For full-year 2025, management reaffirmed guidance:

  • Revenue in the $36–$37 billion range, mid-single-digit growth
  • High single-digit adjusted EBITDA margin
  • Free cash flow of $2–$2.5 billion

Management highlighted:

  • Tariff and inflation impact fully embedded in guidance, with further cost-out actions underway
  • Backlog and slot reservations provide multi-year demand visibility, especially in gas and electrification

Takeaways

GE Vernova’s Q1 performance reinforces its role as a critical enabler of the energy transition, with backlog strength, margin expansion, and capital discipline providing a durable foundation.

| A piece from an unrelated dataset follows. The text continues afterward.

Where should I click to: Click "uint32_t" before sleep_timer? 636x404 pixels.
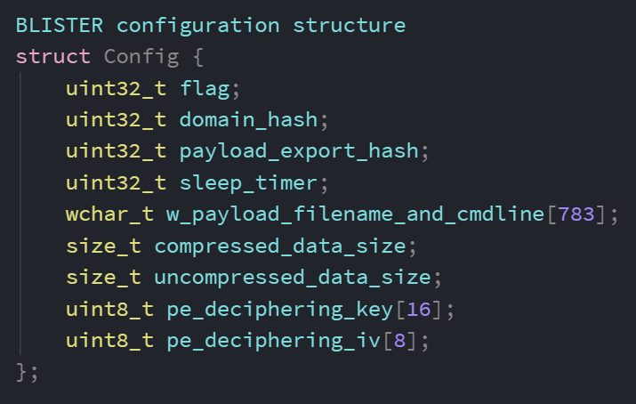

  • Backlog Depth Secures Revenue Base: The company’s $123 billion backlog, especially in gas turbines and grid equipment, anchors multi-year growth and margin visibility.
  • Tariff and Cost Headwinds Managed Proactively: Pricing power, lean execution, and accelerated G&A transformation are offsetting inflation and tariff impacts, though wind remains a drag.
  • Watch for Wind and Policy Inflections: Investors should monitor permitting reform, US policy clarity, and wind order trends as potential catalysts or risks to future growth.

Conclusion

GE Vernova’s Q1 2025 results demonstrate accelerating demand for its core power and grid solutions, with record backlog and disciplined execution supporting a constructive multi-year outlook. While wind and tariff headwinds persist, management’s proactive mitigation and capital allocation reinforce the company’s strategic positioning in the global electrification build-out.

Industry Read-Through

GE Vernova’s results highlight a secular acceleration in grid and dispatchable power investment, driven by manufacturing, electrification, and data center growth. The company’s pricing power and backlog expansion signal robust end-market demand, with similar trends likely for peers in gas turbines, grid equipment, and industrial electrification. Wind sector challenges—especially in offshore—underscore structural risks from permitting and policy uncertainty, a cautionary signal for turbine OEMs and project developers. Tariff and inflation mitigation will remain a key differentiator for industrials exposed to global supply chains and long-cycle projects.